▶ Task objective: Would you repeat exactly the part of the listing below that runs from the line containing "Task: Click the Amazon store icon" down to the line containing "The image size is (557, 313).", inclusive, and nothing else?

▶ Information shown:
▬▬▬

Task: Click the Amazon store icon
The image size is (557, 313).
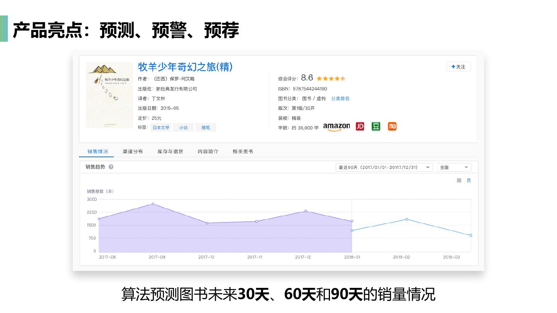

▬▬▬

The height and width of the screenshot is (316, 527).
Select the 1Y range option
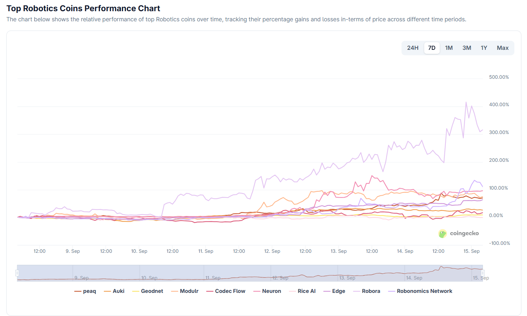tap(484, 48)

▬▬▬

▶ Response to the exercise:
Task: Click the Amazon store icon
The image size is (557, 313).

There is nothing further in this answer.